WORK REQUIRED:
Retype the passage of the notebook on attack time intervals between "## compare time" and "df = pd.read_csv(filename)", inclusive, keeping every character unchanged.

begin TEXT SECTION

## compare time intervals of different attack types

In [1]:
import os
import pandas as pd
import numpy as np

benign_filenames = [os.path.join("train_set", "benign" + str(i) + ".csv") 
                    for i in range(1, 3)]
attack_filenames = [os.path.join("attack_set", x) for x in 
                    os.listdir("attack_set") if x.endswith(".csv")]
for filename in attack_filenames + benign_filenames:
    df = pd.read_csv(filename)
    df_group = df.groupby(["src_ip", "dst_ip", "src_port", "dst_port", "protocol"])
    total_time_interval = []
    for name, group in df_group:
        time_interval = [0] + list(np.diff(group["timestamp"].values))
        total_time_interval += time_interval
    print(f"{filename} time interval mean: {np.mean(total_time_interval)}")
    print(f"{filename} time interval std: {np.std(total_time_interval)}")
    print(f"{filename} time interval max: {np.max(total_time_interval)}")
    print(f"{filename} time interval min: {np.min(total_time_interval)}")

attack_set/LDoS_small.csv time interval mean: 0.3006698918581009
attack_set/LDoS_small.csv time interval std: 0.11745484057654854
attack_set/LDoS_small.csv time interval max: 0.37209105491638184
attack_set/LDoS_small.csv time interval min: 0.0
attack_set/osscan.csv time interval mean: 0.11535976605431844
attack_set/osscan.csv time interval std: 0.5495557577423145
attack_set/osscan.csv time interval max: 3.77128005027771
attack_set/osscan.csv time interval min: 0.0
attack_set/infiltration.csv time interval mean: 10.637729452860489
attack_set/infiltration.csv time interval std: 22.320994515466953
attack_set/infiltration.csv time interval max: 84.10361289978027
attack_set/infiltration.csv time interval min: 0.0
attack_set/HOIC_small.csv time interval mean: 0.0064822229959964756
attack_set/HOIC_small.csv time interval std: 0.008688119431468546
attack_set/HOIC_small.csv time interval max: 0.051918983459472656
attack_set/HOIC_small.csv time interval min: 0.0
attack_set/BruteForce-Web.csv tim

# Novelty detection with One Class SVM

In [2]:
import pandas as pd
from utils import Packet, Flow

def get_flows(df: pd.DataFrame, key_type: str = "default") -> dict:
    mp = dict()

end TEXT SECTION
begin DATASET EXCERPTS

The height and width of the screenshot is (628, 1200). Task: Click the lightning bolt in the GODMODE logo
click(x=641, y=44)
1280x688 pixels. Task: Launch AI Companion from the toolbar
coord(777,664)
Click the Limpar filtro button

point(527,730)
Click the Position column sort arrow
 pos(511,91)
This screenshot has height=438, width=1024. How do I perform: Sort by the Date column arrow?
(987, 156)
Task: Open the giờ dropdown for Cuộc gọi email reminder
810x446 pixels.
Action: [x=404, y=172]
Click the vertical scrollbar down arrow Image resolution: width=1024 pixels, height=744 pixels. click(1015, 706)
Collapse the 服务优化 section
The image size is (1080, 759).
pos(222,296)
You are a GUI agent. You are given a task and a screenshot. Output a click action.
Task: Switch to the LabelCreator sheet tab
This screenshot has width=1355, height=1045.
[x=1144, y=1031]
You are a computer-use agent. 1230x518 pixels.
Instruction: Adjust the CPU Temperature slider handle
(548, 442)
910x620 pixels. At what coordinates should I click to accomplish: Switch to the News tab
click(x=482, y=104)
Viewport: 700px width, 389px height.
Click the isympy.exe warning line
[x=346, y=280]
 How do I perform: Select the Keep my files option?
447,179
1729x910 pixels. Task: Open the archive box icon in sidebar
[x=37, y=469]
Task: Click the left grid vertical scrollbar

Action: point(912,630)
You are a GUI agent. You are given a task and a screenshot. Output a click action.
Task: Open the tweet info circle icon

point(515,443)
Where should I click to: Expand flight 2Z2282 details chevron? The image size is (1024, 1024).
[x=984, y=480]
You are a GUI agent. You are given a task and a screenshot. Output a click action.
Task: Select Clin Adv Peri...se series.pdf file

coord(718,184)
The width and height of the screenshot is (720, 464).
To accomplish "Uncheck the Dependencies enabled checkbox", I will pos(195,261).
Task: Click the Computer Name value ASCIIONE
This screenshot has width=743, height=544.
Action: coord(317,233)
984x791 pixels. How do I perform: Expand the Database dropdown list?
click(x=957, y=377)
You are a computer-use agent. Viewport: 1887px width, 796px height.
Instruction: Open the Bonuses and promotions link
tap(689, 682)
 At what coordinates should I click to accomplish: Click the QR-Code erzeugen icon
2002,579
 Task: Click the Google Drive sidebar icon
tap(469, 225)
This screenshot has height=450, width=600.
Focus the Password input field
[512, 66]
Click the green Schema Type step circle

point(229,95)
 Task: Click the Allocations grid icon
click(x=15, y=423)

end DATASET EXCERPTS

ANSWER TO THE PROBLEM:
## compare time intervals of different attack types

In [1]:
import os
import pandas as pd
import numpy as np

benign_filenames = [os.path.join("train_set", "benign" + str(i) + ".csv") 
                    for i in range(1, 3)]
attack_filenames = [os.path.join("attack_set", x) for x in 
                    os.listdir("attack_set") if x.endswith(".csv")]
for filename in attack_filenames + benign_filenames:
    df = pd.read_csv(filename)